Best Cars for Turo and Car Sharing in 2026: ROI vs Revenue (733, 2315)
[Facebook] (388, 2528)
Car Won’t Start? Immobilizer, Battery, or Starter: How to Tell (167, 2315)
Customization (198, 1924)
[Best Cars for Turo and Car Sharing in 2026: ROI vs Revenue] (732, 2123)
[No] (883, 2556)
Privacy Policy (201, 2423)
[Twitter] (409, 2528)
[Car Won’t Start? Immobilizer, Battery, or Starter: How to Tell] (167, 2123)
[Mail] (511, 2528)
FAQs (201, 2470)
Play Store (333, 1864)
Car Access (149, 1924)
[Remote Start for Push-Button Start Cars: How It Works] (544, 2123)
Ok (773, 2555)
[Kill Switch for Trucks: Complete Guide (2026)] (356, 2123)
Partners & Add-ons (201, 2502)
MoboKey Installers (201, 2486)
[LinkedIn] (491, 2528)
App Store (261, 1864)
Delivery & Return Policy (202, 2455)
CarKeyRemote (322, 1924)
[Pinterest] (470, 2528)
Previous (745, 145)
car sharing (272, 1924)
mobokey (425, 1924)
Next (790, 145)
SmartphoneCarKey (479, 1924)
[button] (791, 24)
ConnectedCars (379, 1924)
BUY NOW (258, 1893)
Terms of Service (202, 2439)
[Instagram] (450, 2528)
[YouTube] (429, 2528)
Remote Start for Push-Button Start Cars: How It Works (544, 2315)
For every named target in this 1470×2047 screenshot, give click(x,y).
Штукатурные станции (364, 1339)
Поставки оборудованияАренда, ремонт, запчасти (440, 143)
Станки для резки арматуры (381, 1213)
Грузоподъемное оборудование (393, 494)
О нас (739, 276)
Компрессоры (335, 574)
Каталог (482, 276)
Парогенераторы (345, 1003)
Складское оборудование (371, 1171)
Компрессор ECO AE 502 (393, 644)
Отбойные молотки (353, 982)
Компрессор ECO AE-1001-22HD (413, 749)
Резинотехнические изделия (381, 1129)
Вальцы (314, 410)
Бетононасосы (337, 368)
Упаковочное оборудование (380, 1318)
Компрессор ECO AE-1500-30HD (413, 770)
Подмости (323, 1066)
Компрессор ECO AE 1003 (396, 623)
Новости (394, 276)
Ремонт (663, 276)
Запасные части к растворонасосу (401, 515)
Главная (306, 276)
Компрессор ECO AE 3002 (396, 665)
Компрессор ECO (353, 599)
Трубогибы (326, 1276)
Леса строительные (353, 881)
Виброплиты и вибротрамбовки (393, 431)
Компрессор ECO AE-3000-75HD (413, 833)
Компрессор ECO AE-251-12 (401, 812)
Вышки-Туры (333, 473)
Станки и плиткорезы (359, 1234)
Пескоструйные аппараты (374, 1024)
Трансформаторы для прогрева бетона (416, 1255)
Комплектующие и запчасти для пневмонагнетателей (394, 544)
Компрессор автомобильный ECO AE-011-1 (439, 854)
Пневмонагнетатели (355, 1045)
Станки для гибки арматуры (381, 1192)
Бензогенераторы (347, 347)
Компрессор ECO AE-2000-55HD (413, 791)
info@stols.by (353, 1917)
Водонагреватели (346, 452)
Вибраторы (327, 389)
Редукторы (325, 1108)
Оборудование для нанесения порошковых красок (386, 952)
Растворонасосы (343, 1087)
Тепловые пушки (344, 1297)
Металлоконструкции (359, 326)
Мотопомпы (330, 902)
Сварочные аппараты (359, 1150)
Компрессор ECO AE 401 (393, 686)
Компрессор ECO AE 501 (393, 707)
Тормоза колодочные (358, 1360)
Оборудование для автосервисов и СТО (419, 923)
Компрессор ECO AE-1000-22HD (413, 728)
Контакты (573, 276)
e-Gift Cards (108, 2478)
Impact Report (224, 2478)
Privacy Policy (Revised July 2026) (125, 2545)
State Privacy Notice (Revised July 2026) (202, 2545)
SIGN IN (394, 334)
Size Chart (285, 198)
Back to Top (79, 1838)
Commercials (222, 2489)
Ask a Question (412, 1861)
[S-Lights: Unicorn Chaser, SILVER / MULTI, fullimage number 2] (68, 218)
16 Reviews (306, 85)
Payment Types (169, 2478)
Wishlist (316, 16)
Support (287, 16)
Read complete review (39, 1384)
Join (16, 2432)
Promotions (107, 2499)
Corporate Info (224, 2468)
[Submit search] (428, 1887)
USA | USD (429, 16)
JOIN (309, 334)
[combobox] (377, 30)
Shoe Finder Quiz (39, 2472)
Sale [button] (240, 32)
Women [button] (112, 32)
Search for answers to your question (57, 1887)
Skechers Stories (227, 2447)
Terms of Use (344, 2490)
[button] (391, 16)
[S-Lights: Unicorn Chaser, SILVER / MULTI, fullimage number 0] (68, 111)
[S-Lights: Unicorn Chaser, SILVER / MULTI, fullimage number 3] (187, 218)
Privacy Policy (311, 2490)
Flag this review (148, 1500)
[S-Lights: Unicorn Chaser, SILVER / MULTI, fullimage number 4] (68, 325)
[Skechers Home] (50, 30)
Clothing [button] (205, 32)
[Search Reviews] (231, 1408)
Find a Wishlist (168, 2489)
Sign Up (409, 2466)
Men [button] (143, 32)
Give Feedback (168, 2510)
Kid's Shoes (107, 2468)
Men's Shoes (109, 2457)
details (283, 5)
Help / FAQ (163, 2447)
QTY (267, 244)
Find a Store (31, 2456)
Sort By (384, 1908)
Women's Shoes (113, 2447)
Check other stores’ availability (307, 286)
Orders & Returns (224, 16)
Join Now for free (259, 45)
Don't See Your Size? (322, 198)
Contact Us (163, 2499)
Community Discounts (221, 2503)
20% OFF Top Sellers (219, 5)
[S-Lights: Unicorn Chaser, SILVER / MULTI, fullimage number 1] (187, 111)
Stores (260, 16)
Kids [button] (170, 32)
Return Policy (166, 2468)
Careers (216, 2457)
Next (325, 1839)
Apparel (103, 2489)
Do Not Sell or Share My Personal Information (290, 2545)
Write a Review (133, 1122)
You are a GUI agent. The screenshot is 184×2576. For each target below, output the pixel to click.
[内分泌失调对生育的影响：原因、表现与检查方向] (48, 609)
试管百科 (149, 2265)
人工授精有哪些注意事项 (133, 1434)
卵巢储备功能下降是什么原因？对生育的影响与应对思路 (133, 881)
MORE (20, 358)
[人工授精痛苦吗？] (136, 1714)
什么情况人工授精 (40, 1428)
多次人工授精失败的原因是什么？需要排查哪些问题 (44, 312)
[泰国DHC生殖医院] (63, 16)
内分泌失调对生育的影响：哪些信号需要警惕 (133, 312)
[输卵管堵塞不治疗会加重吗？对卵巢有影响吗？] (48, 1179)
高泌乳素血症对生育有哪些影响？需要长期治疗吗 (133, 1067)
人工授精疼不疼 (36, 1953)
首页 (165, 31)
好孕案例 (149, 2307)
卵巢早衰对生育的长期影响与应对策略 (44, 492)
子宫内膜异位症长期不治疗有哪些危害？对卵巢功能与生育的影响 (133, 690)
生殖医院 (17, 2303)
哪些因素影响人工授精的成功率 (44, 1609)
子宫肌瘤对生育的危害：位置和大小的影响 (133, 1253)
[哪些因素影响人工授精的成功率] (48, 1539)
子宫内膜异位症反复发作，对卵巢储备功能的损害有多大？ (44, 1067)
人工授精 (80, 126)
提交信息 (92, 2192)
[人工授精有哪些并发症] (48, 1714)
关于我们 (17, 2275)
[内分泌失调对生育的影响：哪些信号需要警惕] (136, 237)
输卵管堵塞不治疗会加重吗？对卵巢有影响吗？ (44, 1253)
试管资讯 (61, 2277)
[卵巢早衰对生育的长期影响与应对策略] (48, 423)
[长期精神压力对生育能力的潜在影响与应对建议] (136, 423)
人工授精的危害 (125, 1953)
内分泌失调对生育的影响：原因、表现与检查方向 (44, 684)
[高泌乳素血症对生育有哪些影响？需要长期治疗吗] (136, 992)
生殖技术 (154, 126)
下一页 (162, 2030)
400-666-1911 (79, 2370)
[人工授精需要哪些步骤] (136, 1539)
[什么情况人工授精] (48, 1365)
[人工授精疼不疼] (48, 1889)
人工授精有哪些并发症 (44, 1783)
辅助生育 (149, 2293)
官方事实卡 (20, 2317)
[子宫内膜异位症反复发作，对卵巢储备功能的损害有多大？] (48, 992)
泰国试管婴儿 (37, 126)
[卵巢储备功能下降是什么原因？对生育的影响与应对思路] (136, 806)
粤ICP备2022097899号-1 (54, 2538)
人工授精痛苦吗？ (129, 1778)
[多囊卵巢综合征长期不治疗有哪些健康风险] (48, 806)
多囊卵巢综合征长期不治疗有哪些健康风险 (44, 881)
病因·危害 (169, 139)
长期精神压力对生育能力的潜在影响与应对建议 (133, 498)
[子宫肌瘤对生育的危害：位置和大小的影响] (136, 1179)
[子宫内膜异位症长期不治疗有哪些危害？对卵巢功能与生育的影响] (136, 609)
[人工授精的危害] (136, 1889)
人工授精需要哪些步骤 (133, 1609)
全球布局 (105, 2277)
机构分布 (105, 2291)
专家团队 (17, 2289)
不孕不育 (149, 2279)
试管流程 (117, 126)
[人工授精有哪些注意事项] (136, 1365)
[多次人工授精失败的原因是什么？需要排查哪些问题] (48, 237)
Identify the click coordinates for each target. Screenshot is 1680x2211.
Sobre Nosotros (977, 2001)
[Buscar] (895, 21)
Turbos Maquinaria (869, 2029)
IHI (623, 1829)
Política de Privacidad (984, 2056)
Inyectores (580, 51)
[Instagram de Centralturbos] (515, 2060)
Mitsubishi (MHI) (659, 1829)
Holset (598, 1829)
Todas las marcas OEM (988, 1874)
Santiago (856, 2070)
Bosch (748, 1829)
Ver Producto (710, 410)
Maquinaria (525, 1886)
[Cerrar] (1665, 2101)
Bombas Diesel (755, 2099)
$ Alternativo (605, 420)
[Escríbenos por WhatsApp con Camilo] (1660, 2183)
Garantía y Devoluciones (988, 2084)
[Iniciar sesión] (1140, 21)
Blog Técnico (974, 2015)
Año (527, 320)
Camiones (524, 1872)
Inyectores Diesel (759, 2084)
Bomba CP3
════
• **Exercise description**
From the data above, return every line from the line that has "多囊卵巢综合征长期不治疗有哪些健康风险 (44, 881)" up to and including the line that has "试管流程 (117, 126)", exactly.

• **Solution for this exercise**
多囊卵巢综合征长期不治疗有哪些健康风险 (44, 881)
病因·危害 (169, 139)
长期精神压力对生育能力的潜在影响与应对建议 (133, 498)
[子宫肌瘤对生育的危害：位置和大小的影响] (136, 1179)
[子宫内膜异位症长期不治疗有哪些危害？对卵巢功能与生育的影响] (136, 609)
[人工授精的危害] (136, 1889)
人工授精需要哪些步骤 (133, 1609)
全球布局 (105, 2277)
机构分布 (105, 2291)
专家团队 (17, 2289)
不孕不育 (149, 2279)
试管流程 (117, 126)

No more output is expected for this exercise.